Ah, fantasy, you tricky beast. When I started blogging, I was sure that fantasy, at least high fantasy, just wasn’t for me. Then the blogosphere wore me down, and I began to realize that I actually did like quite a bit of fantasy, yay!
But recently, I have been rethinking my stance yet again. In pretty much every fantasy review I write, I say “fantasy has been hit or miss with me lately”, which is… odd. I mean, obviously there are books of every genre that a reader will enjoy and not enjoy, but with fantasy, the divide seems wider than in any other group.
So it got me asking myself a few questions:
- Time out what if I actually don’t like fantasy and was right all along?
- Are there certain sub-genres that work better than others?
- Can I manage to pinpoint what I do like versus what I don’t?
- Is this high key the Hype Monster™’s fault? Gosh he’s an asshole.
- Am I just a hopeless mess of a person?
I mean, that last one is a given, yeah? But okay, since I do enjoy fantasies and probably don’t want to give them up altogether, I should probably look into option number three. Perhaps I can at least get better at predicting what I will have a higher likelihood of enjoying, hmm? So I took a bit of a stroll down Fantasy-Review-Lane to see what junk I liked in the books I rated highly, and what seemed to irk me in the ones I rated lower. I have decided to bless you with the results.
The Junk I Liked
- Super high stakes. Look, I want to be unsure of everyone’s survival. And I want it to be more than just one person’s life on the line. I love books where you genuinely don’t know if the whole damn kingdom will make it out okay because I guess I am evil like that.
- Unique premises and/or genre mixes. Books like Crier’s War and Romanov have really revitalized my interest in fantasy. The former is a fantasy/sci- fi mix, while the latter mixes history with fantasy. And I love that! So it seems when fantasy is shaken up a bit, I take a greater liking to it.
- Awesome characters. I mean, I think this is universal, no? We need to be able to root for (or hate, depending) the character(s). But not just the main character! I want to care about their friends, their families, their enemies. Because without the supporting cast, the main characters’ stories mean precious little.
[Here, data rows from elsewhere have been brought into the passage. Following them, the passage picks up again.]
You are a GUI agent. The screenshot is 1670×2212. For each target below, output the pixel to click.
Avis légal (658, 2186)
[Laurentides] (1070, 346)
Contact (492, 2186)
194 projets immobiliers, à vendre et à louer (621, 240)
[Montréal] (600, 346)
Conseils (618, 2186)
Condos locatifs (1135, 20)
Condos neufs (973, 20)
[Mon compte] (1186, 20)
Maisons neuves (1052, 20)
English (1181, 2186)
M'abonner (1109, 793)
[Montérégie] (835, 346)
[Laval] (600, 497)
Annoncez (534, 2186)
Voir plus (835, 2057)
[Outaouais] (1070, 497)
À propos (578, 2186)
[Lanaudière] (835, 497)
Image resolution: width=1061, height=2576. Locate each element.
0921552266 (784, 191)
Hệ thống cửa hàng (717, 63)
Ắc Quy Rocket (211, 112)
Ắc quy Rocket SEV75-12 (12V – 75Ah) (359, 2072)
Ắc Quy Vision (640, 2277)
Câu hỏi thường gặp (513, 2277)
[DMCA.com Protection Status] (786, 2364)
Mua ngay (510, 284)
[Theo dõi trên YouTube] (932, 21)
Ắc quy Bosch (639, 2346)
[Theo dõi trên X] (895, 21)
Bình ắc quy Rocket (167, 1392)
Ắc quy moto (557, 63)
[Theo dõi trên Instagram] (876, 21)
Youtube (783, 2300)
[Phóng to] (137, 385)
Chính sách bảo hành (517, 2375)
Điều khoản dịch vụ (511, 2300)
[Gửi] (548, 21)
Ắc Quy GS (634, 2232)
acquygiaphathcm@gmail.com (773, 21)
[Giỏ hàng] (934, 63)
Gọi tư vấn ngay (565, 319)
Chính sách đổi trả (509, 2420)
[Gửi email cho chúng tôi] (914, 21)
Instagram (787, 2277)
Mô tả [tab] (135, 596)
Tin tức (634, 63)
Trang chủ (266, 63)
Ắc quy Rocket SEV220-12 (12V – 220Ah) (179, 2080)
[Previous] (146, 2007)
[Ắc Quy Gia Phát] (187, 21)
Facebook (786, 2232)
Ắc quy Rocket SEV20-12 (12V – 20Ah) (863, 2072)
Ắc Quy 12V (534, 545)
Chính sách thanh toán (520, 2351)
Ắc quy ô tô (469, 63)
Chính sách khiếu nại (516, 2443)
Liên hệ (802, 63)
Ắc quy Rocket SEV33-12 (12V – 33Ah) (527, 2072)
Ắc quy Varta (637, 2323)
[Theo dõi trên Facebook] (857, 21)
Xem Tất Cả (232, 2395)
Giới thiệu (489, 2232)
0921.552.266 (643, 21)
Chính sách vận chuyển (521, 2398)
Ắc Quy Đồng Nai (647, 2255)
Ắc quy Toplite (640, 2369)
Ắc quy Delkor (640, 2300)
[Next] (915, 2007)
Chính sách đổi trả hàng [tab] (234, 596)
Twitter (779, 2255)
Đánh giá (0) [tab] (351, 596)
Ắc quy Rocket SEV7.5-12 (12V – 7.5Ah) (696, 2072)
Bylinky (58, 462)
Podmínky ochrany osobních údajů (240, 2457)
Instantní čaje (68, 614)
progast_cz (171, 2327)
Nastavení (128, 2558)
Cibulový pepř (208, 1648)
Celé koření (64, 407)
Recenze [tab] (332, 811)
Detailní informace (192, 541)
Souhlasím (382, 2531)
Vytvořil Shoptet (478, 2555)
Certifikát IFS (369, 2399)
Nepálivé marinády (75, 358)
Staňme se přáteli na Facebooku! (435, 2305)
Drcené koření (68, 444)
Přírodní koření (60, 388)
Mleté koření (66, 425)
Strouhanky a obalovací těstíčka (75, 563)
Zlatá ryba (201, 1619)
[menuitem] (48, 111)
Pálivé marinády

- The darker the better. This probably says something disturbing about me, but if I am going to read fantasy, I generally like an awful shithole of a place. OR, even better, a place that at first seems nice but is actually a raging trash inferno.
- Humor is key. I guess because I am such a fan of dark and deadly, we need some levity? Sure, let’s go with that.
The Junk that Irked Me:
- Birds. This is a no-brainer, friends. Actually, I am going to take it a step further and extra-specify birdpeople because they are the worst. They don’t make sense. Do they have a beak? Do they lay eggs or carry their young internally? Look, biology doesn’t support this, and unlike mermaids, they’re not enchanting, they’re just silly and aerodynamically impossible.
- Convoluted magic systems. These are actually impressive to me from a writing perspective. Like props to you, author, for this is incredibly creative! But my brain is simply not able to handle it, and sadly, I have given up.
- Slow pacing. See, in most books, I am totally fine with slower paced and character driven. I have loved sci-fi books that meander for 800 pages through middle America, or contemporaries that give us a glimpse into the characters’ mundanities. But for whatever reason, I just can’t do it in a fantasy. The ones that have worked best for me feel like they’re moving at least somewhat quickly.
- Lackluster world-building. This is hard to define. Basically, I wish to know all the things. So if the world is entirely separate from our own, you’re going to need to give me the backstory, though preferably not in an info-dump. But I can’t get on board with your war/uprising/whatever if there’s no context for it. Sorry, just can’t!
The funny part of all of this critique and introspection is that I almost never read synopses and probably won’t have any idea if the books contain any of this junk. Good luck, me, because I doubt I’ll ever change.